No fue como dicen el último adiós.

Lo que se vivió ayer en torno al Negro Fontanarrosa fue apenas el comienzo de la despedida. A familiares, amigos, conocidos y parientes, se sumó una multitud acongojada que espontáneamente se mezcló con los más íntimos, tanto en el velorio como en el sepelio, que tuvo lugar al mediodía en Granadero Baigorria. Ancianos, bebés y familias enteras lo aplaudieron y vivaron con fervor futbolístico y ternura. Hasta le cantaron la marcha de Central en un alto que hizo el cortejo frente a la cancha de sus amores. No faltaron las personalidades del ámbito político y cultural, las lágrimas, el azul y amarillo, y los abrazos prolongados. Tampoco estuvieron ausentes quienes, entre la indignación y el dolor, aún se niegan a asimilar que la ciudad perdió a unos de sus seres más queridos. “¡Fuerza, Negro!”, gritó un vecino, como alentándolo a seguir. Se había anunciado que a las 11 partiría el cortejo desde la casa velatoria (Salta 3070). Pero la gente, a pie y en auto, se congregó de a decenas en la puerta mucho antes, y se hizo necesario cortar el tránsito para ordenar la salida del primer auto que encabezaría la caravana hacia el cementerio.  En un árbol ubicado a la entrada de la casa velatoria colgaba una bufanda auriazul rayada, y el color se repetía incesante en gorros, camisetas y banderas. En esos tonos se los vio a los mellizos Martín y Jeremías Brulé, de tres meses, y a Tomás, Leonardo y Virginia, de 17, 18 y 17 años respectivamente, quienes enfundados en sus camisetas dijeron que estaban allí sólo en calidad de “hinchas, como el Negro”. En medio del clima de tristeza, ingresó el intendente Miguel Lifschitz. Pocos repararon en él. Faltaban pocos minutos para que se escuchara el primer aplauso de la gente, tras el cierre del cajón. Luego comenzaron a descender por las escaleras y hacia la calle, propios y extraños. Daniel Rabinovich (integrante de Les Luthiers), aún lloroso; Celia Pérez, una rosarina de 85 años, que con bastón y muy conmovida dijo ser “una abuela incondicional del Negro”; los amigos de la Mesa de los Galanes y otros de la vida; su hijo Franco, que escapó de los flashes por un costado; su madre, Rosita; su mujer; y muchos, muchos desconocidos. Mientras esto sucedía, Luciano, un empleado de la casa de sepelios, no dejaba de contestar llamados telefónicos. “Es la gente preguntando por dónde irá la caravana”.
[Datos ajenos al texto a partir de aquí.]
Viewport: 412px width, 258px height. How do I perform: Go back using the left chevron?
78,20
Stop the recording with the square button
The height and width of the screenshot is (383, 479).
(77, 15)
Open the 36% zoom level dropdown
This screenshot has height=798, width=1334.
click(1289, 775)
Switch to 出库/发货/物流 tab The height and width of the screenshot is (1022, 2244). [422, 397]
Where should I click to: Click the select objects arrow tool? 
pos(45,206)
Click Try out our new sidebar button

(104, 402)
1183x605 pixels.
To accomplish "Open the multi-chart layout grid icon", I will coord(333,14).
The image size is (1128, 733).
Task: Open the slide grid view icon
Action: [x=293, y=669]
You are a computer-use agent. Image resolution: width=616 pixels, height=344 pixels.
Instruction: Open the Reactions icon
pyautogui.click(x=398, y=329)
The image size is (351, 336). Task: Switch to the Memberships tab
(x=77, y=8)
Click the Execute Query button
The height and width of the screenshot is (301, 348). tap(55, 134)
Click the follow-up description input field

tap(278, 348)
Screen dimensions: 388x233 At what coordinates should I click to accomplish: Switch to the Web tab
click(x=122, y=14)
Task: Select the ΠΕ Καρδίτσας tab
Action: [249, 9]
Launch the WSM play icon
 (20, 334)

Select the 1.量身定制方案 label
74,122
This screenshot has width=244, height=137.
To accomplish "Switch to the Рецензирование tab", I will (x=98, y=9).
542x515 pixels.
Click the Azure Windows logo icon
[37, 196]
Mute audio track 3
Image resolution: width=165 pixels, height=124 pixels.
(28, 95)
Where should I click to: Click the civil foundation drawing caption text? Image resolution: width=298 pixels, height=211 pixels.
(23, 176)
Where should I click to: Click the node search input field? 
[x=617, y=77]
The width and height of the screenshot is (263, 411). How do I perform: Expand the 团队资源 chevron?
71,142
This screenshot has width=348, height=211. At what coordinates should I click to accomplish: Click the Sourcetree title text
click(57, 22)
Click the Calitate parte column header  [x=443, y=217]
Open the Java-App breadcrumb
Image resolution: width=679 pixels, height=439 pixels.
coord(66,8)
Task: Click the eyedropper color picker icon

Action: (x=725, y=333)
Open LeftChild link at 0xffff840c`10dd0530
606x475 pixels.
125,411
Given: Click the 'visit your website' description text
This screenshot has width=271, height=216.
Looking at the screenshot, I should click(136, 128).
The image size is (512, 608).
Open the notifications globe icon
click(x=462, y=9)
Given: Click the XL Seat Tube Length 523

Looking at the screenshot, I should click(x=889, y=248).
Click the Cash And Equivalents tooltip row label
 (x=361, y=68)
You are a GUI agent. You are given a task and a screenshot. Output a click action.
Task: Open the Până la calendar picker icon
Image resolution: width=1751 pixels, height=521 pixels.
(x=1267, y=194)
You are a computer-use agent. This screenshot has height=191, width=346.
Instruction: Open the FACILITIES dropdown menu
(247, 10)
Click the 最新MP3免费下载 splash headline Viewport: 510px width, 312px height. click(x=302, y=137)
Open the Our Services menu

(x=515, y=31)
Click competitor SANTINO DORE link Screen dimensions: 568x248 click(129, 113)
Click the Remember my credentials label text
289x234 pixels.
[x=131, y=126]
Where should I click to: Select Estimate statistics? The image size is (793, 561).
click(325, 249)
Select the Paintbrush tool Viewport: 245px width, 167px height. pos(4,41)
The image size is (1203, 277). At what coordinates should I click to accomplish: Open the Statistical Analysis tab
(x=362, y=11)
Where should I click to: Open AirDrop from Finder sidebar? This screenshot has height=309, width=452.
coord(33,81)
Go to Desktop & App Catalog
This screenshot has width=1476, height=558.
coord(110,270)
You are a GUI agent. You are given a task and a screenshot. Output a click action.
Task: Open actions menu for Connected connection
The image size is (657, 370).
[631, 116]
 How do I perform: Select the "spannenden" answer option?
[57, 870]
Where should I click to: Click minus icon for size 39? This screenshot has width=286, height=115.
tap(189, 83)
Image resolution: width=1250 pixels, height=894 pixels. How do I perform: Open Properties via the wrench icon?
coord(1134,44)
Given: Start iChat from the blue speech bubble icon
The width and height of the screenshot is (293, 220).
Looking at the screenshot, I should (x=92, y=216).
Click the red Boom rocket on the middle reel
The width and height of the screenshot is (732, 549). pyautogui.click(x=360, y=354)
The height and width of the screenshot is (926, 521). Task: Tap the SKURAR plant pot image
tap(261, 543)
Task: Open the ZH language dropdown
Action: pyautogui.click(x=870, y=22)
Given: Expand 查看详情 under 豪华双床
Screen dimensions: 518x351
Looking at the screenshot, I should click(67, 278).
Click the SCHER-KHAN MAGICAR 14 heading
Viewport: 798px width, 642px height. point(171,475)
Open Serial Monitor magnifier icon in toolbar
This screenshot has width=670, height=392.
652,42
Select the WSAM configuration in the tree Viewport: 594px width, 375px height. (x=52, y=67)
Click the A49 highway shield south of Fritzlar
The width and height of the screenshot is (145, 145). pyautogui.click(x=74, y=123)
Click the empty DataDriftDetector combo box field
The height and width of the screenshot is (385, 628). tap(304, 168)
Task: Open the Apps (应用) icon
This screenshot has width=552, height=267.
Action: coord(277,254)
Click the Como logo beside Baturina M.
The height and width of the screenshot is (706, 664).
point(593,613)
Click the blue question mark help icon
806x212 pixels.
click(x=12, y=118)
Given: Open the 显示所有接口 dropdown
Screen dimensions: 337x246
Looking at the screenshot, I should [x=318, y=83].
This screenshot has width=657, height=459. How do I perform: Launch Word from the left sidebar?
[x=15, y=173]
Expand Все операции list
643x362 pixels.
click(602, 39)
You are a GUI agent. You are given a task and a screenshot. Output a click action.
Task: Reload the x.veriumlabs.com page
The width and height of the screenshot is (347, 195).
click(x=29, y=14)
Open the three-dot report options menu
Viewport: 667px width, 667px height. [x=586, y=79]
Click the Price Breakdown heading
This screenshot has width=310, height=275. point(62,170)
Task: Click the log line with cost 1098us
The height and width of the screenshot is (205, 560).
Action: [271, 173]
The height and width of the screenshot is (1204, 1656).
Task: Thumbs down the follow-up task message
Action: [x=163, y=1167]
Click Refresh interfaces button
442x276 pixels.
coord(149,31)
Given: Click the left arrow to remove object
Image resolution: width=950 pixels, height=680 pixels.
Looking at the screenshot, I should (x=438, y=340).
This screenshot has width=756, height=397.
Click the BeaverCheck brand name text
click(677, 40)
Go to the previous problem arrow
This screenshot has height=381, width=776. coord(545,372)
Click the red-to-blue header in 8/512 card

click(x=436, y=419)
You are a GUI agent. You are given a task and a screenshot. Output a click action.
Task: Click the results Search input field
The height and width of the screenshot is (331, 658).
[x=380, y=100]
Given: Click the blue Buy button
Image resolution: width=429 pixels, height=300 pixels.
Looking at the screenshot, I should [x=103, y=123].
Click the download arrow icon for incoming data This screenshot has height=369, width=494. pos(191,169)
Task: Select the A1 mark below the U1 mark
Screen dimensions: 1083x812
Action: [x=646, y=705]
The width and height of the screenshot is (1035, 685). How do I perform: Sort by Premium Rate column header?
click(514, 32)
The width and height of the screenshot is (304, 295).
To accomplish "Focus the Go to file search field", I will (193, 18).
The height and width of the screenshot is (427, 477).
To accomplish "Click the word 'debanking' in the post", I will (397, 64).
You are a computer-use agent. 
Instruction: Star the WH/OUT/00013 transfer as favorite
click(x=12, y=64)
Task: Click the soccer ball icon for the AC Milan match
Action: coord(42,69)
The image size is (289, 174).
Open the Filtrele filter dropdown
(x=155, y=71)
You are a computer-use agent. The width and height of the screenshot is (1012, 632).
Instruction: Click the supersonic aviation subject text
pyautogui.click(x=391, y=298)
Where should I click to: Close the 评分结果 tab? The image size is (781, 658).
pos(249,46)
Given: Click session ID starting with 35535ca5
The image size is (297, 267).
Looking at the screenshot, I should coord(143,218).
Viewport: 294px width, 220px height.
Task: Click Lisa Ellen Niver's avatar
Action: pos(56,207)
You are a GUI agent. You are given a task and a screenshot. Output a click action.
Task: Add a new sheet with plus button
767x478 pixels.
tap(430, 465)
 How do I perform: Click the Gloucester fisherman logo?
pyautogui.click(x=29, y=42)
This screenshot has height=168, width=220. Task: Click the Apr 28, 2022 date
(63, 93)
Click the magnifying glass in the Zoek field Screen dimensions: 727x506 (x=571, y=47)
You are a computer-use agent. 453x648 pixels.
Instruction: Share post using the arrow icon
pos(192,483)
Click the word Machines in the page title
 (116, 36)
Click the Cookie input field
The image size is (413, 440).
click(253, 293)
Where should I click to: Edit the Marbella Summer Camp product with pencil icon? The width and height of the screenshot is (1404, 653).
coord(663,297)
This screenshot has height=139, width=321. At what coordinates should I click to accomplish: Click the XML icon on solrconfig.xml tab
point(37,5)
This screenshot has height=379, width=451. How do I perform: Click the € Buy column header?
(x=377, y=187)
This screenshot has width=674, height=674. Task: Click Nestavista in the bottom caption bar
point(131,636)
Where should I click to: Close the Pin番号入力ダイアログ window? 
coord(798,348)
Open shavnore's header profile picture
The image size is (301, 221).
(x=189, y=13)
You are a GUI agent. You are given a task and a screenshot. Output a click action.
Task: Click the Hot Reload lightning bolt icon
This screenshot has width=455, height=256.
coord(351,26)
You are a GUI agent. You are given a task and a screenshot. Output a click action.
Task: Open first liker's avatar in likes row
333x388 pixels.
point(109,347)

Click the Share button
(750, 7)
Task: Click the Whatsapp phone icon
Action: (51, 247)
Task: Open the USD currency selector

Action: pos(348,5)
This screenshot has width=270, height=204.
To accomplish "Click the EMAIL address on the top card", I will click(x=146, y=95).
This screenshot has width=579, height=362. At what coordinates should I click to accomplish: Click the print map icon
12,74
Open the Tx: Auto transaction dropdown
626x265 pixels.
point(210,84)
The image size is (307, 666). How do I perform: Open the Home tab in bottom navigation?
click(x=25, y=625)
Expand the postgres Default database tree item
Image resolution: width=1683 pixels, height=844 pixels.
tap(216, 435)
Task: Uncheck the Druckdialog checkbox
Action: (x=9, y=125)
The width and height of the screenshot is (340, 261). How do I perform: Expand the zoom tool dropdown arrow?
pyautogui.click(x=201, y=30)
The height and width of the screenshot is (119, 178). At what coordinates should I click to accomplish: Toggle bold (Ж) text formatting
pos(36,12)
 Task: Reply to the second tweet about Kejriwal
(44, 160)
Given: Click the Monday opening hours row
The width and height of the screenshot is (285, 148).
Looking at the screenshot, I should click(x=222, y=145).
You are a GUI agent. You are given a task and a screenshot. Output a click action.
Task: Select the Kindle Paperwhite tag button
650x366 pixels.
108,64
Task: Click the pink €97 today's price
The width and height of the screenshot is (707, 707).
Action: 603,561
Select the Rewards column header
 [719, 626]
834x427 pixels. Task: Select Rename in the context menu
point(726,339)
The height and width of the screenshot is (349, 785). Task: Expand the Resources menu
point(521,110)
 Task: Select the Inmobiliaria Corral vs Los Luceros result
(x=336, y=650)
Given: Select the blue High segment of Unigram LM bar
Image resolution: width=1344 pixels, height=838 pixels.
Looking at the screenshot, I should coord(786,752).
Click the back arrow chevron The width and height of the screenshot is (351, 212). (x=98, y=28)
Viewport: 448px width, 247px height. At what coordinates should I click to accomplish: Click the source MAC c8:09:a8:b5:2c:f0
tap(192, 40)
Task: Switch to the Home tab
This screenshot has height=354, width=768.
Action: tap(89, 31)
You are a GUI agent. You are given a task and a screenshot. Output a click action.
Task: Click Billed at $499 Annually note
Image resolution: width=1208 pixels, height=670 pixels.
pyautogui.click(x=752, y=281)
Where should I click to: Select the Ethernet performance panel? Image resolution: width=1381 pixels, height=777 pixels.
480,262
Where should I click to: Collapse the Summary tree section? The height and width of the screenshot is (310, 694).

En Baigorria. El trayecto hacia el cementerio Parque la Eternidad de Granadero Baigorria, no fue menos emotivo. Allí, bajo un gazebo que se levantaba en un despojado espacio verde, se inhumaron los restos del Negro. En el mediodía soleado, hubo momentos de recogimiento y también de desubicación. El hijo de Fontanarrosa tuvo que pedir silencio a los periodistas que realizaban sus crónicas a viva voz y a pocos centímetros de la sepultura. Alguien había colocado un banderín canalla sobre el ataúd y también césped del Gigante de Arroyito. Sobre ellos cayeron, de a una, varias flores. Pero una, arrojada por una amiga cercana del Negro, quedó clavada y en vertical sobre la tapa del cofre. “El Negro se debe estar cagando de risa de nosotros”, dijo la mujer, entre la risa y el llanto.